Need not be. There are many professions where RnR matches very closely. In that case no issues. Obviously, you can't apply under a completely different profession. Check your RnR and if there is overlap between the two professions, you will be good.
For example, there are many people who first got positively assessed as Software Tester and later successfully applied under Software Engineer code.


----------



## salma.tabbu (Dec 6, 2017)

luvjd said:


> salma.tabbu said:
> 
> 
> > But if we create unde same ACS, then again it will show that we have multiple skills and it’s like fraudulent case. Having multiple skills at the same time can create problem as well.
> ...



But in our case, it is two completely different job code. One is System Administrator and the other is Computer network and system engineer.


----------



## luvjd (Aug 10, 2017)

salma.tabbu said:


> But in our case, it is two completely different job code. One is System Administrator and the other is Computer network and system engineer.
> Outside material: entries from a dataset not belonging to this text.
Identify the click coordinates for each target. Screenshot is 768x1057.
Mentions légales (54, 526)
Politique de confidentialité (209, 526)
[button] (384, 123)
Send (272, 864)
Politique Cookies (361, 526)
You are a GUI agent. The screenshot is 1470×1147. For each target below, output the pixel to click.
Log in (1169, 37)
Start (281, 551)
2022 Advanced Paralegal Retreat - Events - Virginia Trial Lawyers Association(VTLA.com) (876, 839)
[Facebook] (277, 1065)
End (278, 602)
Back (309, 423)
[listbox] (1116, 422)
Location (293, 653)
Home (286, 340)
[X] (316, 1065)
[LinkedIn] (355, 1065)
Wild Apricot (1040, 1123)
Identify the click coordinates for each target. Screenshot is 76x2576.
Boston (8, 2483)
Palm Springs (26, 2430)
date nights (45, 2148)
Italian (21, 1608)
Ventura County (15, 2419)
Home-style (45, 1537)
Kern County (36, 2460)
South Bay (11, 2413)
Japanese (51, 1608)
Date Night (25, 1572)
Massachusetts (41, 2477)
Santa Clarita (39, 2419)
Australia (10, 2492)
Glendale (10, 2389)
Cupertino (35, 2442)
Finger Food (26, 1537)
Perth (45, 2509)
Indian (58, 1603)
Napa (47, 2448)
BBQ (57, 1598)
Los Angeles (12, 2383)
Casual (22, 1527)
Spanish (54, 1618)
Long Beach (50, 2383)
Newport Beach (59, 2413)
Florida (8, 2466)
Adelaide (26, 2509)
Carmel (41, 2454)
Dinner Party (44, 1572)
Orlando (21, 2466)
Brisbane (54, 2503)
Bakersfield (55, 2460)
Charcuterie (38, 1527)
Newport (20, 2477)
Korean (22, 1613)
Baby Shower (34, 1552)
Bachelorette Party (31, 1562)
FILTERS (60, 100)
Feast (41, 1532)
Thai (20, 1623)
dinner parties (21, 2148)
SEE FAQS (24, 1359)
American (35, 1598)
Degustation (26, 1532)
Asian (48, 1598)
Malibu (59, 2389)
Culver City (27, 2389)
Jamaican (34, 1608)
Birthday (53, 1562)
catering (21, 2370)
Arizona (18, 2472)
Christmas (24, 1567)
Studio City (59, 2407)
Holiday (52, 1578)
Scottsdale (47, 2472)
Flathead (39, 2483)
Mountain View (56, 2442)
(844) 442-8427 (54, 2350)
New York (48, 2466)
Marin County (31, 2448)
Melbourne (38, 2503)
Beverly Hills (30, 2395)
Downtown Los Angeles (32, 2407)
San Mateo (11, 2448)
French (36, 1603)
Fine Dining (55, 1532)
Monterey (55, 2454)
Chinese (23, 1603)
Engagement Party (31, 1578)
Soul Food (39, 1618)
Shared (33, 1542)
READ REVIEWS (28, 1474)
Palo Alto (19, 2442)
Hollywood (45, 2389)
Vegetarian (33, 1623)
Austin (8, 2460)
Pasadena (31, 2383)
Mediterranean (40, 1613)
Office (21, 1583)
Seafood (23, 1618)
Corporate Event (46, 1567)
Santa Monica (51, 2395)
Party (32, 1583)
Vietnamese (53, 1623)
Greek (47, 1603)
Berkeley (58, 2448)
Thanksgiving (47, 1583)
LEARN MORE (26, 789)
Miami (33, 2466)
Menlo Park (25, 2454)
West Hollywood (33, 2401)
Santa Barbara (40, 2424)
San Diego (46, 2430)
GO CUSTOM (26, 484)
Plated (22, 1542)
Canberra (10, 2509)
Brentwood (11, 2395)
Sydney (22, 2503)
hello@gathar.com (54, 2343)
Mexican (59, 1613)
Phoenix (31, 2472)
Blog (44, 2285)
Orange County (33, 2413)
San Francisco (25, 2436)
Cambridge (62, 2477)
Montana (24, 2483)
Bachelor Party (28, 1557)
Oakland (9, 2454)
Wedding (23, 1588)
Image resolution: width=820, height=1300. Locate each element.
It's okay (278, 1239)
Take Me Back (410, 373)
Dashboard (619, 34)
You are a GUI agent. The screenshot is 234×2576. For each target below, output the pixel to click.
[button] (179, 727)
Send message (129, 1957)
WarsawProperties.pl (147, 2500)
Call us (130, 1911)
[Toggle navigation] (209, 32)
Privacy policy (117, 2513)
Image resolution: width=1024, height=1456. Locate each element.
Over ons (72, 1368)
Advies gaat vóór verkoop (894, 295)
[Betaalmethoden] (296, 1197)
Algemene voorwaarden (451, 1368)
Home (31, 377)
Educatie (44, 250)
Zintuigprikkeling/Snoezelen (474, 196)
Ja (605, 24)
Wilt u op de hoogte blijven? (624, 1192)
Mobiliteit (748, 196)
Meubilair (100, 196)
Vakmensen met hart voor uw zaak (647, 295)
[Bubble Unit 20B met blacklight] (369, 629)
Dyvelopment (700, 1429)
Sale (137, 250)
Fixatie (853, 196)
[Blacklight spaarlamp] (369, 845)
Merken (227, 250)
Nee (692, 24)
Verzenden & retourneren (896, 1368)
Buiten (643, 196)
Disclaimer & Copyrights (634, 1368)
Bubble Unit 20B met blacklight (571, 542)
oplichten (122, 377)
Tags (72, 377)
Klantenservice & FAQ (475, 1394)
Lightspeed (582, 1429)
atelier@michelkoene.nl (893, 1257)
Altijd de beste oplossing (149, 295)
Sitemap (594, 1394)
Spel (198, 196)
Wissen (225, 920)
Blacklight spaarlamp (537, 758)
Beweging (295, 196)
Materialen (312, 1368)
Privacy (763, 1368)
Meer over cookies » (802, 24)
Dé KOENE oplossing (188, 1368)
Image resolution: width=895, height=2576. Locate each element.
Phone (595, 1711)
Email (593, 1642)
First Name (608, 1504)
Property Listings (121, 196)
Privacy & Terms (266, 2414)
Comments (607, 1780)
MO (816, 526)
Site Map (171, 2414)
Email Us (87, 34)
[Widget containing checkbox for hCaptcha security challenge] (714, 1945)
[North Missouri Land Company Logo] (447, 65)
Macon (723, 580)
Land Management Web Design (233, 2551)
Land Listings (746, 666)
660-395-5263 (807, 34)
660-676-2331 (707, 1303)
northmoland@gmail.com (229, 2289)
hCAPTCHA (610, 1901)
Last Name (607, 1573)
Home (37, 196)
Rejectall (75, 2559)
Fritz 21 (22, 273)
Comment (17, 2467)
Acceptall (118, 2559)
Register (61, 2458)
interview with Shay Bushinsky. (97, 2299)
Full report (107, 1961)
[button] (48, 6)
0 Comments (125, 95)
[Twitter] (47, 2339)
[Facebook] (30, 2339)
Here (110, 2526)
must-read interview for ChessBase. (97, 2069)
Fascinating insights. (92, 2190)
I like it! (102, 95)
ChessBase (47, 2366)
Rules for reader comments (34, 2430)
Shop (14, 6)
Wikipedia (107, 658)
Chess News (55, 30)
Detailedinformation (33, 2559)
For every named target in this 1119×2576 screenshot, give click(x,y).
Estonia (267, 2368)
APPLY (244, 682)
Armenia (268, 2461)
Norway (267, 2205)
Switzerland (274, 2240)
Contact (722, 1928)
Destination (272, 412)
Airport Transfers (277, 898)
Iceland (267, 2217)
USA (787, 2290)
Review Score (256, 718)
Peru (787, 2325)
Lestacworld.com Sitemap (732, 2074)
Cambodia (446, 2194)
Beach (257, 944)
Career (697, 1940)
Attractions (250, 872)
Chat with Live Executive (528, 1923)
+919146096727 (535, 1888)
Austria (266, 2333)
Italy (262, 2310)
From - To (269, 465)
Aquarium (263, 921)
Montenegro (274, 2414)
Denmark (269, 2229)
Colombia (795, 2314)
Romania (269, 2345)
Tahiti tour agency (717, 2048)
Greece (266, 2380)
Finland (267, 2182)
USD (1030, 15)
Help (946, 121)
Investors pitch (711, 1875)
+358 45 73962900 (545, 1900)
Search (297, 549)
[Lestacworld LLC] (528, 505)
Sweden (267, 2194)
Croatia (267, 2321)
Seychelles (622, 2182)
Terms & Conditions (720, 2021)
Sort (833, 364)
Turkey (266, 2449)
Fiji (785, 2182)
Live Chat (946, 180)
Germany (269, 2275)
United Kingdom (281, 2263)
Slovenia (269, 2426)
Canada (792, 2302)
Hmm.. in that case you have to try your luck with a new id and application. Not sure how it will end. If you are completely changing the RnR and applying under a different code, it is undoubtedly a false claim. If ACS finds out somehow, you will be in a big trouble.
Check page 18, *15. FALSE INFORMATION & PLAGIARISM*

https://www.acs.org.au/content/dam/...t Guidelines for Applicants V5-5 Aug 2018.pdf


----------



## pin009 (Mar 25, 2019)

Hi Salma tabbu, 
So where you able to file two different job codes using two different ids ?


----------